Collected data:
>>>>

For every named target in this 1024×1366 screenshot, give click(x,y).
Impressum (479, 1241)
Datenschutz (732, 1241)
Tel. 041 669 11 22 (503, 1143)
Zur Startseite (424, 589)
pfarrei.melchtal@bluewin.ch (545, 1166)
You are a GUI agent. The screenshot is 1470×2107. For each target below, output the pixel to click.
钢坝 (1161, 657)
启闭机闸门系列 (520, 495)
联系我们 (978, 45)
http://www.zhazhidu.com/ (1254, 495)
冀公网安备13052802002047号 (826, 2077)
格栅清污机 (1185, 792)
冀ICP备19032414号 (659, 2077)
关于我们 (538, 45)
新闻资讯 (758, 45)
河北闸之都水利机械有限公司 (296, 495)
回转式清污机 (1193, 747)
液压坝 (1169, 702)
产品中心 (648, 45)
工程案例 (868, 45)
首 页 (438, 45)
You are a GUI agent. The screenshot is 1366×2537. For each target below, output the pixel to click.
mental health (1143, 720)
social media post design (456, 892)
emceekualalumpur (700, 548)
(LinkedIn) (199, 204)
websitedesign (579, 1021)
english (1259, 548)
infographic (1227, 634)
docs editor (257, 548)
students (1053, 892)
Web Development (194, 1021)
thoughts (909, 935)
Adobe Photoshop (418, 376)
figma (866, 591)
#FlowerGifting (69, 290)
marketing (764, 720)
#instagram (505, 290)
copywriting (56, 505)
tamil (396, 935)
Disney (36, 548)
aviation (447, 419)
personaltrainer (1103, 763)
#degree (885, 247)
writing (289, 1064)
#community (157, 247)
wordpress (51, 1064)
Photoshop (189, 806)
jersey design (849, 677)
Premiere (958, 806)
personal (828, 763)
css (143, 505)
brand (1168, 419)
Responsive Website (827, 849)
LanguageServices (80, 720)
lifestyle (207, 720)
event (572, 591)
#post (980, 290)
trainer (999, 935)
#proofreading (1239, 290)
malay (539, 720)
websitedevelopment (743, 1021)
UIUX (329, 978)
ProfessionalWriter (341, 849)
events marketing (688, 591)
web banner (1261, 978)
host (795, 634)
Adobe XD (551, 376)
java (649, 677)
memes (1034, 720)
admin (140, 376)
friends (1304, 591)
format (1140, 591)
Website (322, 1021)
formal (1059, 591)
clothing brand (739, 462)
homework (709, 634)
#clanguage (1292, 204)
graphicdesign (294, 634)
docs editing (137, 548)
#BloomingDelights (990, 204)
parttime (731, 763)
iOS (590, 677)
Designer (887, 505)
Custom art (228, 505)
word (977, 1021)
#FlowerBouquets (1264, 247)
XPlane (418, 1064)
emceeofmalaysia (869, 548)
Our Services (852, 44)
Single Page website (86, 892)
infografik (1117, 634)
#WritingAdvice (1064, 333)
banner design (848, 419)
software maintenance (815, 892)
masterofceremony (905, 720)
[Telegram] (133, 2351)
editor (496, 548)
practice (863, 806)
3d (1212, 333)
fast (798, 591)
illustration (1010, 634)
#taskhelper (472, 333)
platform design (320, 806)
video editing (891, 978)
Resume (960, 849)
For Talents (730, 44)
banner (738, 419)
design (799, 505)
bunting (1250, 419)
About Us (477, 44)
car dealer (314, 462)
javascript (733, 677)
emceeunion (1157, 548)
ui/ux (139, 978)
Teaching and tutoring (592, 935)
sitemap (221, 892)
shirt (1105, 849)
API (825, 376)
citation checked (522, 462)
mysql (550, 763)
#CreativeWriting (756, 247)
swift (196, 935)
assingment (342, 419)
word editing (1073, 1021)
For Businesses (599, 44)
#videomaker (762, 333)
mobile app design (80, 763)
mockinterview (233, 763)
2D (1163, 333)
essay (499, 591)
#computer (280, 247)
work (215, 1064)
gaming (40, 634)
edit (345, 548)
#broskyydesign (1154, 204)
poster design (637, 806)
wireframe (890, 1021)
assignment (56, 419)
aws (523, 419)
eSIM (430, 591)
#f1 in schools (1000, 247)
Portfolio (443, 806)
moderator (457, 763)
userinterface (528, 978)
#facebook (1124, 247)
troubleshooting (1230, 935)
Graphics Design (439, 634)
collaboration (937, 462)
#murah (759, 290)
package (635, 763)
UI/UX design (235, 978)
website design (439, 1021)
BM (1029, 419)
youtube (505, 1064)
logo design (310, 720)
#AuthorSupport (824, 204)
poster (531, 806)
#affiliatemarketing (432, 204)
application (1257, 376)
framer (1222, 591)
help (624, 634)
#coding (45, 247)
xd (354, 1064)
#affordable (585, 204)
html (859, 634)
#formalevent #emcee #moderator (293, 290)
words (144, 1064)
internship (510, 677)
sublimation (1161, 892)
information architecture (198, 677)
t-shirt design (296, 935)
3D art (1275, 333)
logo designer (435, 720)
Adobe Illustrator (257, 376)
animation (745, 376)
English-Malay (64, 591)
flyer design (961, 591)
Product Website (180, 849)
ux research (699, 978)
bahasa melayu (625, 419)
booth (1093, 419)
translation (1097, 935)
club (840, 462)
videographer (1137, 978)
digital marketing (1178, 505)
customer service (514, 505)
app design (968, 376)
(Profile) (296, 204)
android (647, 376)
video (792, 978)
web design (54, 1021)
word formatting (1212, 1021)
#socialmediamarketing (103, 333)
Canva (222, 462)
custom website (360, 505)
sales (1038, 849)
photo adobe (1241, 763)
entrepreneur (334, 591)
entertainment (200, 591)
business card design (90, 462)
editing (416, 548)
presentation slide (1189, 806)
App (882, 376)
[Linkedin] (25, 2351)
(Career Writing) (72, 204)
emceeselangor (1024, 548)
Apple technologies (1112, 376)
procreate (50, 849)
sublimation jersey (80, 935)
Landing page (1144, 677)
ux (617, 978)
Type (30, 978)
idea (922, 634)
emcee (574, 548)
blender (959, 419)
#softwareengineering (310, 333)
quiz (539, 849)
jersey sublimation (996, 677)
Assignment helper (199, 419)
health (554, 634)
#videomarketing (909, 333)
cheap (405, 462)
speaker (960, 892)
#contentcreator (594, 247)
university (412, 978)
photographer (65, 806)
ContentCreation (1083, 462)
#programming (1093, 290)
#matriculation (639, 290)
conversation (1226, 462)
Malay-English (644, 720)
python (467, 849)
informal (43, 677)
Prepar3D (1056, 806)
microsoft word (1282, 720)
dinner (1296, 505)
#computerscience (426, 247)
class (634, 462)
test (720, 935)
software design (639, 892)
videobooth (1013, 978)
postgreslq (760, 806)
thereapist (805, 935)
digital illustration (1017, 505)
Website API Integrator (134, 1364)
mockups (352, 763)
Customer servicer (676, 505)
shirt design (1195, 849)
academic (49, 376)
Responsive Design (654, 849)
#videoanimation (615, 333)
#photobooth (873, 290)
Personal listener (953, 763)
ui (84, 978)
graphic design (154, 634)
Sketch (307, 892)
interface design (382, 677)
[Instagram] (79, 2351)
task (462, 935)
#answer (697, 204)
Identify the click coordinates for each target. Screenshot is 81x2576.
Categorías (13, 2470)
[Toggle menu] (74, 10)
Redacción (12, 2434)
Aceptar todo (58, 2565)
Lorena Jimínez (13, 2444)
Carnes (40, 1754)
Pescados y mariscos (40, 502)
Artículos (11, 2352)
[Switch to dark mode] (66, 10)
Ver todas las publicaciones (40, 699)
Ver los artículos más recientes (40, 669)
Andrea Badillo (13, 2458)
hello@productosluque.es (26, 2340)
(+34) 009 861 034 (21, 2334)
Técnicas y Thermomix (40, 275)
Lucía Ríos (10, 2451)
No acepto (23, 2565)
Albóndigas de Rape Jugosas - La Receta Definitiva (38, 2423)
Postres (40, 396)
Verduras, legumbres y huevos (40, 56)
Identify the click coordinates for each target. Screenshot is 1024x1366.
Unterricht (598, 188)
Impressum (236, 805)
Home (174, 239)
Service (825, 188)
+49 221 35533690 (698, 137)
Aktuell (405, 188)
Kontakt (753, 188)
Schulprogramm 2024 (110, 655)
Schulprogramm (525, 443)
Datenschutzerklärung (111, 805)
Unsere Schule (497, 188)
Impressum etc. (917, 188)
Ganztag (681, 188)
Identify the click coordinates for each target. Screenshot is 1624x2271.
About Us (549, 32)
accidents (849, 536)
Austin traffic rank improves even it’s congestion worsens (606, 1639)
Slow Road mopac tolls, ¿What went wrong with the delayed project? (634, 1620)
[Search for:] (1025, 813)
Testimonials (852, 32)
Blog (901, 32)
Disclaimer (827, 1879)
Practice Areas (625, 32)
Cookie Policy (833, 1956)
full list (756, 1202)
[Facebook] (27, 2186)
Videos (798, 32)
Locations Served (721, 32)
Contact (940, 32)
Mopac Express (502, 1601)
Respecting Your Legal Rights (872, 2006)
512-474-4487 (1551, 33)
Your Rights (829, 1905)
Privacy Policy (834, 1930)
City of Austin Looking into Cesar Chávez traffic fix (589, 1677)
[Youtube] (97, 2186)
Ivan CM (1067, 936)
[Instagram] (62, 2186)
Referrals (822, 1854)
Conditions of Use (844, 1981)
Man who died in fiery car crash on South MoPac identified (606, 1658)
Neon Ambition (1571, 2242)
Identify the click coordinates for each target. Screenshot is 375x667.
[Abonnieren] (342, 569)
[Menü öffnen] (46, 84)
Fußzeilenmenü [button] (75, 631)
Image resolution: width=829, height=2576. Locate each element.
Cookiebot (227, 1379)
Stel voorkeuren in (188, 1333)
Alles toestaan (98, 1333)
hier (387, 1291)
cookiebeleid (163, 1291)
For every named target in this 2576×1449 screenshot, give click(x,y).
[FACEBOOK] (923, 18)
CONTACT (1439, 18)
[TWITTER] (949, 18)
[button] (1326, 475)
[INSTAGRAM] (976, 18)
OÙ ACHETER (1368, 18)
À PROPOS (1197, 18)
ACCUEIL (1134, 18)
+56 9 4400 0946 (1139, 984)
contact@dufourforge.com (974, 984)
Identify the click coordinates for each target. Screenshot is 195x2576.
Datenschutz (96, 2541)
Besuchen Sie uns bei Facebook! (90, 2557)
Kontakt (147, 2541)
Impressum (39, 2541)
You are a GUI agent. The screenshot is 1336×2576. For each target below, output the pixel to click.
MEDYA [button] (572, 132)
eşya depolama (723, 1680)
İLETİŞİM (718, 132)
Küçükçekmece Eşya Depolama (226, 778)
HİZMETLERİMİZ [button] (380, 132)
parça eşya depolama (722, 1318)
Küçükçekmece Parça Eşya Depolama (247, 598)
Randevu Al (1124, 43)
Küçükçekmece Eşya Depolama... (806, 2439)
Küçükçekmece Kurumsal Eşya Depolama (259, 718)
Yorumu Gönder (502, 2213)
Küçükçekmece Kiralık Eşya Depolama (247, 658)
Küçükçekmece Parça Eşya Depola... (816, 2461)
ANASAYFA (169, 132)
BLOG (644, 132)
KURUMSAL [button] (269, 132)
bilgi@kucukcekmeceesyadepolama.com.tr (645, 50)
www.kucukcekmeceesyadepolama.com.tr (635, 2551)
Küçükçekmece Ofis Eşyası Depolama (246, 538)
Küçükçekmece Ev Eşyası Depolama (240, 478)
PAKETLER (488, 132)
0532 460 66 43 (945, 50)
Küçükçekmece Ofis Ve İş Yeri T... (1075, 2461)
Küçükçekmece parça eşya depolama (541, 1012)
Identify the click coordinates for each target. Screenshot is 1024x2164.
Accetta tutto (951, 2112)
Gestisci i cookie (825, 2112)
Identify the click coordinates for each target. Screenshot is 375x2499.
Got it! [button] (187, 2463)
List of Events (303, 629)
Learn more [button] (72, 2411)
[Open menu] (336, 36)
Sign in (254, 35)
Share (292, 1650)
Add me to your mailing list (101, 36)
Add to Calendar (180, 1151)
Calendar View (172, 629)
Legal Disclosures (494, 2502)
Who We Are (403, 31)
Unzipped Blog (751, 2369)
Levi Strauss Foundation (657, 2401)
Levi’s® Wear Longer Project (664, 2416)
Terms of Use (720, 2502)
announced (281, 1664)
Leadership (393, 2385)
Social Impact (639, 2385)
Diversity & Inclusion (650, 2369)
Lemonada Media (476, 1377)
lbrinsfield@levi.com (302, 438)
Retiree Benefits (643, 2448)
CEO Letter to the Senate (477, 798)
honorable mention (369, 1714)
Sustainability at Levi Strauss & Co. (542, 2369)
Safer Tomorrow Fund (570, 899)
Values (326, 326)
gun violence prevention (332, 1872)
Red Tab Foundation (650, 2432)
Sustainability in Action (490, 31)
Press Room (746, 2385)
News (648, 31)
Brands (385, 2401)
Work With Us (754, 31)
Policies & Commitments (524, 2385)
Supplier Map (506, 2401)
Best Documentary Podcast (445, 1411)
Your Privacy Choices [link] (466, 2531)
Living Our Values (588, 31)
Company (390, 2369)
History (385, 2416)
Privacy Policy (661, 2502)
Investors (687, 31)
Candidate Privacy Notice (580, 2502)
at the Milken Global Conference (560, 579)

<<<<

### WHAT YOU HAVE TO DO
What you return must be the lines above that run from the line with "customer service (514, 505)" to the line with "Malay-English (644, 720)", inclusive, each copied exactly.

### OUTPUT FOR THIS EXERCISE
customer service (514, 505)
app design (968, 376)
(Profile) (296, 204)
android (647, 376)
video (792, 978)
web design (54, 1021)
word formatting (1212, 1021)
#socialmediamarketing (103, 333)
Canva (222, 462)
custom website (360, 505)
sales (1038, 849)
photo adobe (1241, 763)
entrepreneur (334, 591)
entertainment (200, 591)
business card design (90, 462)
editing (416, 548)
presentation slide (1189, 806)
App (882, 376)
[Linkedin] (25, 2351)
(Career Writing) (72, 204)
emceeselangor (1024, 548)
Apple technologies (1112, 376)
procreate (50, 849)
sublimation jersey (80, 935)
Landing page (1144, 677)
ux (617, 978)
Type (30, 978)
idea (922, 634)
emcee (574, 548)
blender (959, 419)
#softwareengineering (310, 333)
quiz (539, 849)
jersey sublimation (996, 677)
Assignment helper (199, 419)
health (554, 634)
#videomarketing (909, 333)
cheap (405, 462)
speaker (960, 892)
#contentcreator (594, 247)
university (412, 978)
photographer (65, 806)
ContentCreation (1083, 462)
#programming (1093, 290)
#matriculation (639, 290)
conversation (1226, 462)
Malay-English (644, 720)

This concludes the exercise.